== What to work on ==
Your answer must consist of the records exactly as given, with no pictures included.

== Record extracts ==

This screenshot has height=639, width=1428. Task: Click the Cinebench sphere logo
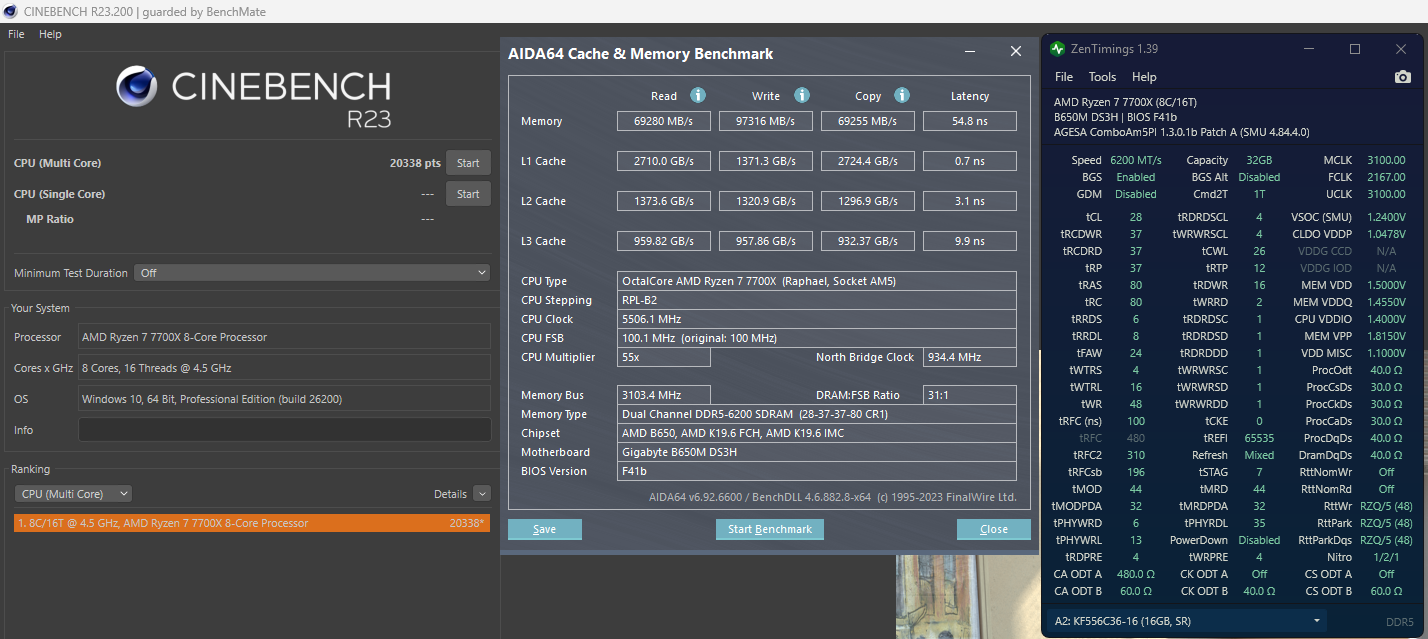pos(136,87)
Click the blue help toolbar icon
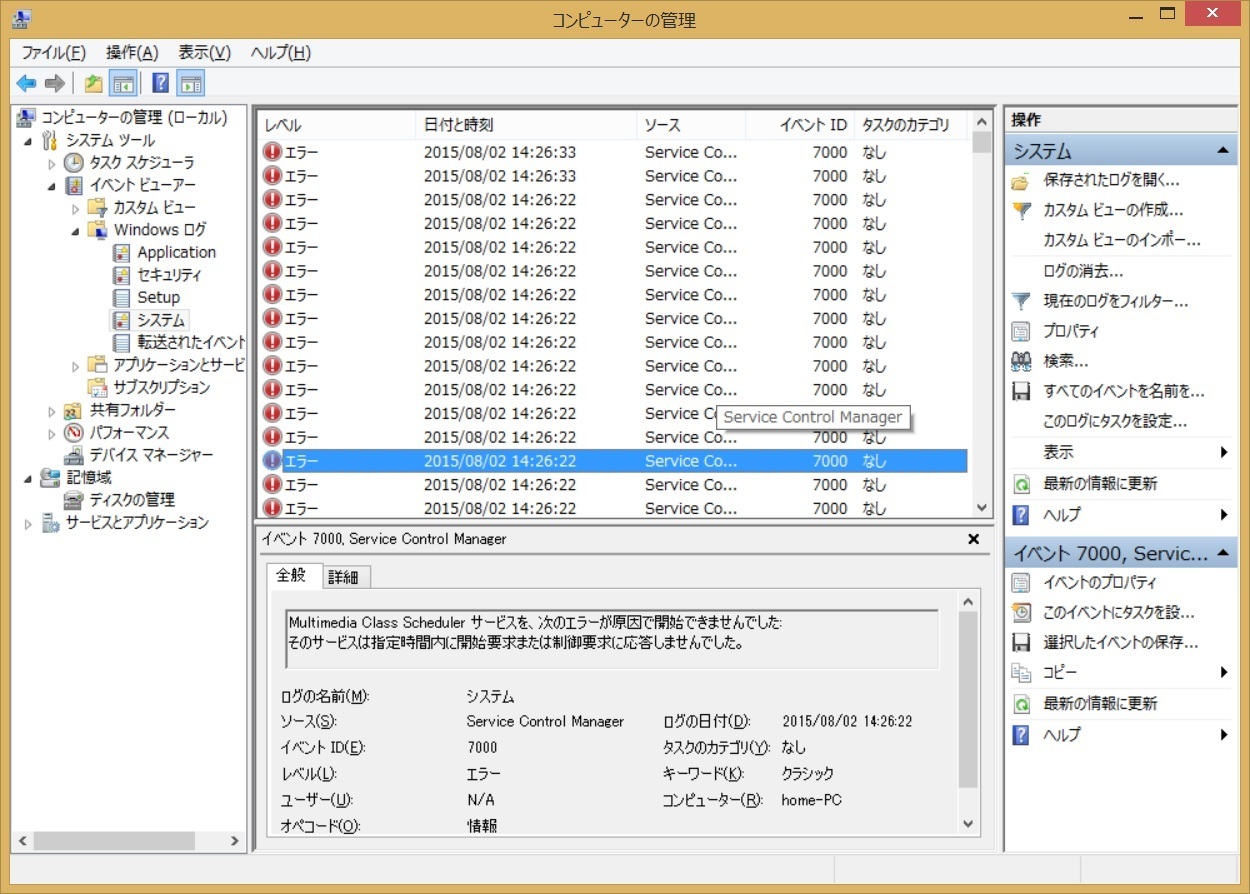The height and width of the screenshot is (894, 1250). click(160, 84)
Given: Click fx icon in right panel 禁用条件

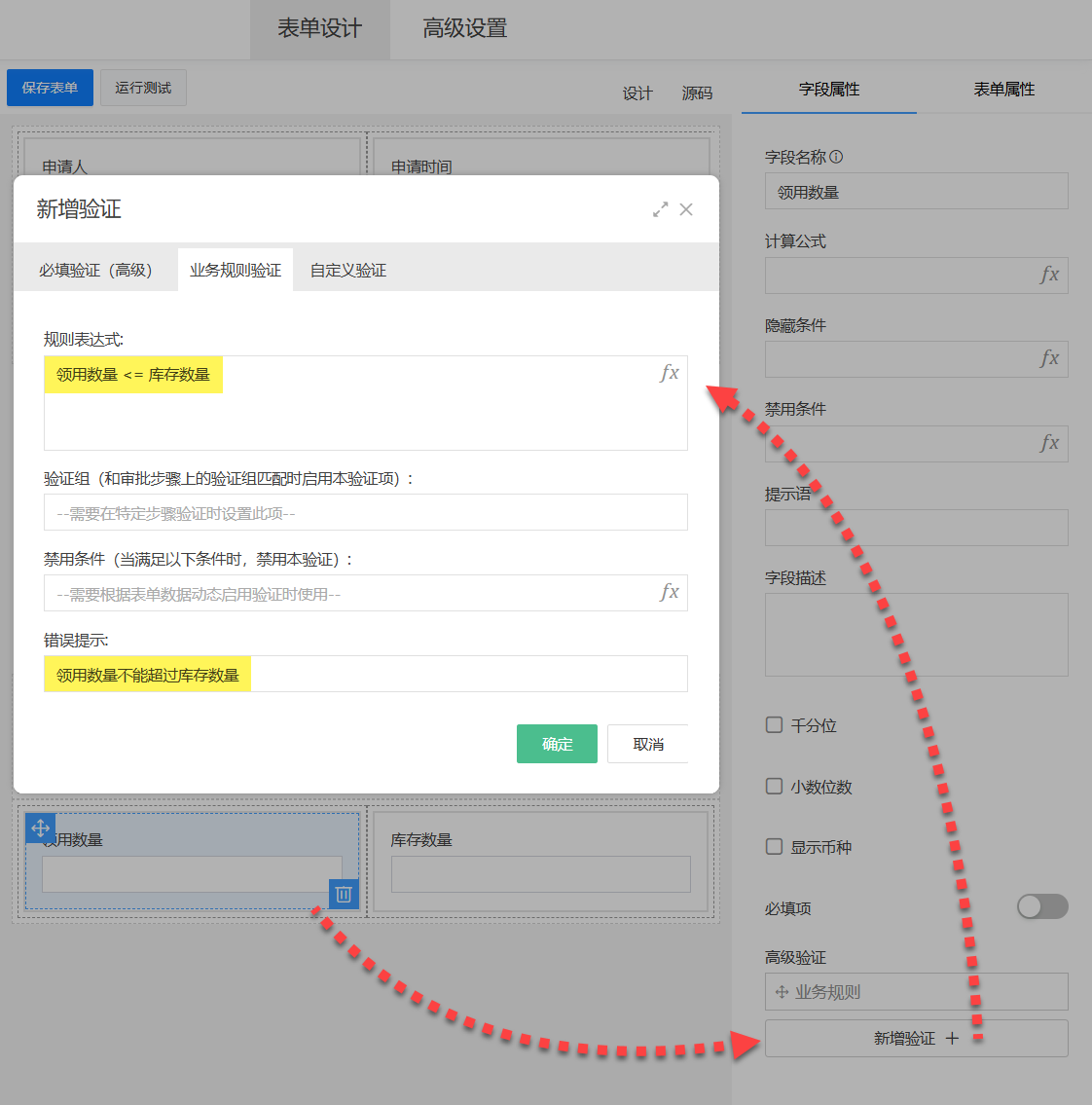Looking at the screenshot, I should tap(1049, 444).
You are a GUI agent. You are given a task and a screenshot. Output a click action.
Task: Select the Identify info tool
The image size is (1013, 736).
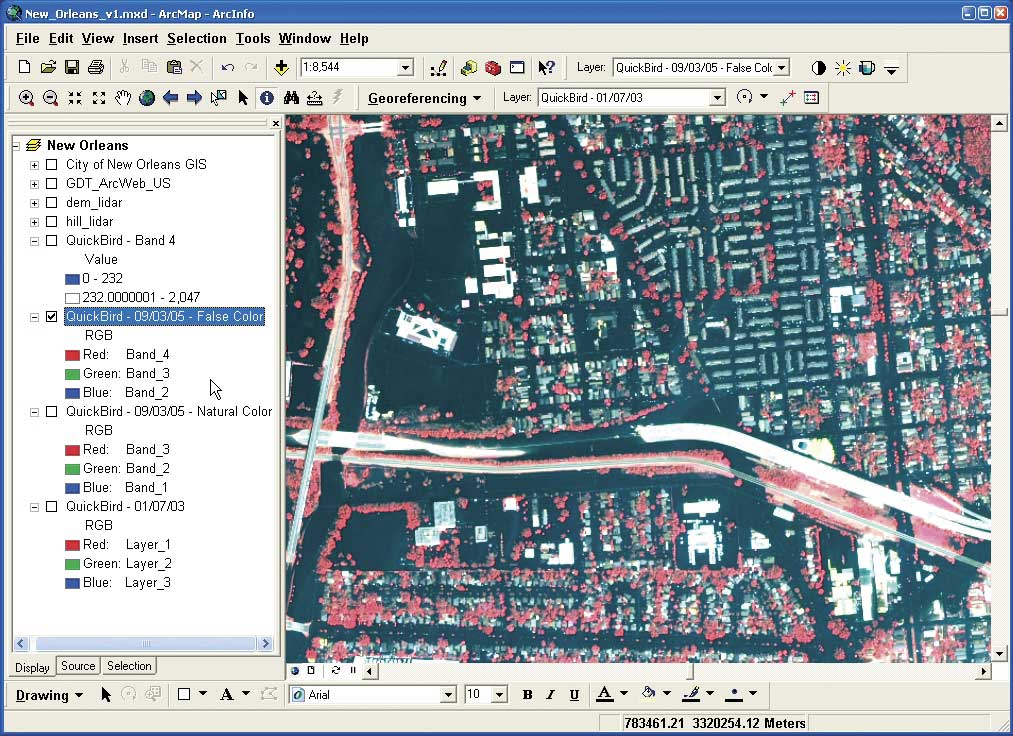(267, 98)
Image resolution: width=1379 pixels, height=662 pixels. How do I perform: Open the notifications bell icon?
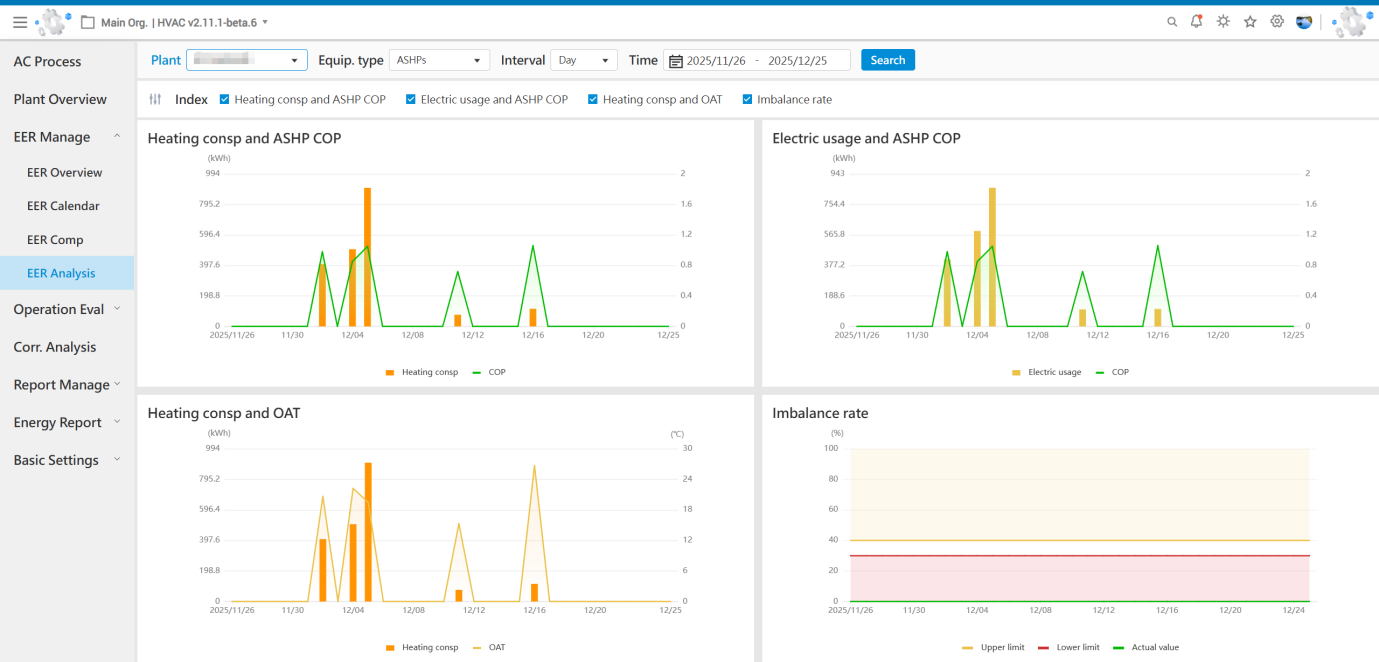pos(1197,22)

== Exercise result ==
This screenshot has height=639, width=1428. Task: Click the Cinebench sphere logo
pos(136,87)
Click the blue help toolbar icon
The height and width of the screenshot is (894, 1250). click(160, 84)
Given: Click fx icon in right panel 禁用条件

Looking at the screenshot, I should tap(1049, 444).
You are a GUI agent. You are given a task and a screenshot. Output a click action.
Task: Select the Identify info tool
The image size is (1013, 736).
(267, 98)
Image resolution: width=1379 pixels, height=662 pixels. How do I perform: Open the notifications bell icon?
pos(1197,22)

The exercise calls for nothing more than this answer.